I used a multimeter and measured AC voltage of laptop sound output. It gave me about 1.4 Volts and I make an assumption that peak-to-peak voltage would be +-2 Volts. More than enough for switching a transistor.
I also measured microphone input and it gave me 5 Volts of DC bias.
The board is connected (and powered by) to the laptop with USB cable. 3.3 Volts is generated on the board. RX and TX are connected to the STM32 board and MIC and SPK are connected to the laptop audio jack.
The general question is: what am I missing?
thm_w:
You are going to want a USB->Serial or a STlink at some point, pony up the $2 for it and save the hassle.
Another option is if you have a standard RS232 port you could convert that into lower TTL voltage levels:
http://picprojects.org.uk/projects/simpleSIO/ssio.htm
thesame:
That's a good point! But buying the adapter is much more boring option than building one. I think at first it's enough to be able to flash the chip and then connect to it with native usb.
I'd like to start with the audio flashing and if it fails go the adapter path.
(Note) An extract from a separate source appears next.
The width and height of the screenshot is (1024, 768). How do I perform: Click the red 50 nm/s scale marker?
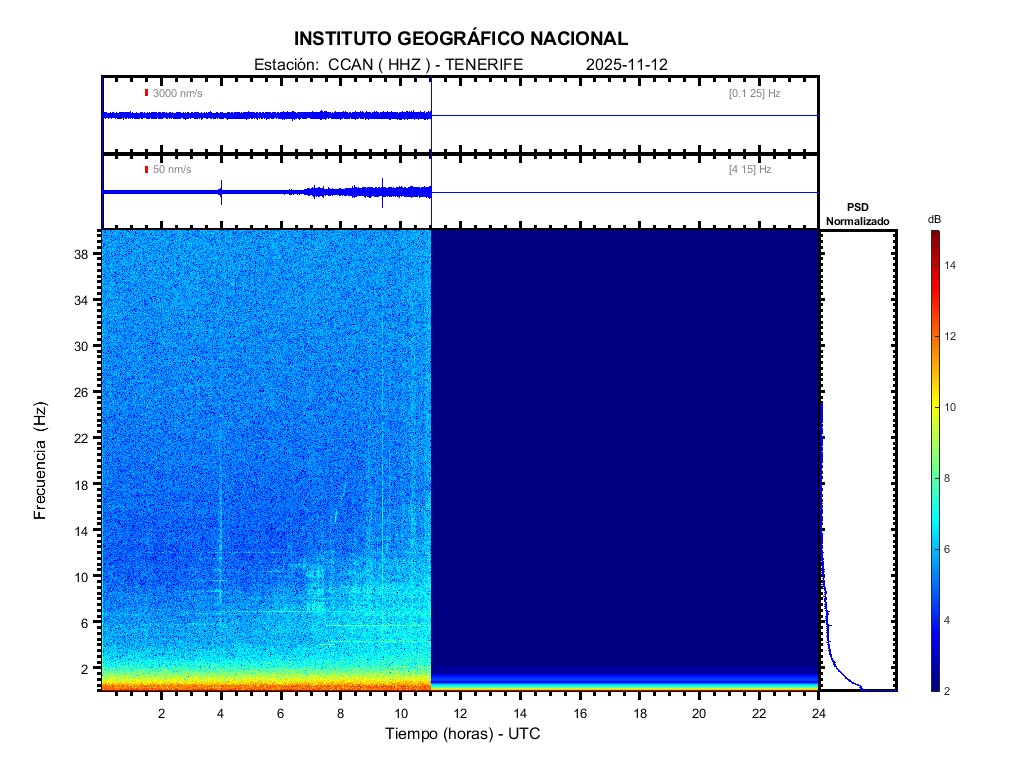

Do you think the schematic I drawn could burn laptop audio i/o or stm32?
thm_w:
I assume you don't have an oscilloscope to check the output waveform right?
Do you have any arduino boards or anything with a USB/232 converter already built into it?
Not sure if that circuit would work or not.
thesame:
If I had something with usb/serial converter this topic wouldn't exist. Unfortunately I have no oscilloscope either.
In the circuit I assume that the positive half-wave of the audio output saturates the transistor and pushes down the RX line to the ground giving 0. Negative half-wave on the other hand cuts off the transistor producing 1 to the RX. As far as I can tell 2400 or 9600 baud rate more or less fits the audio bandwidth.
TX line is just received by microphone input and processed by software DSP.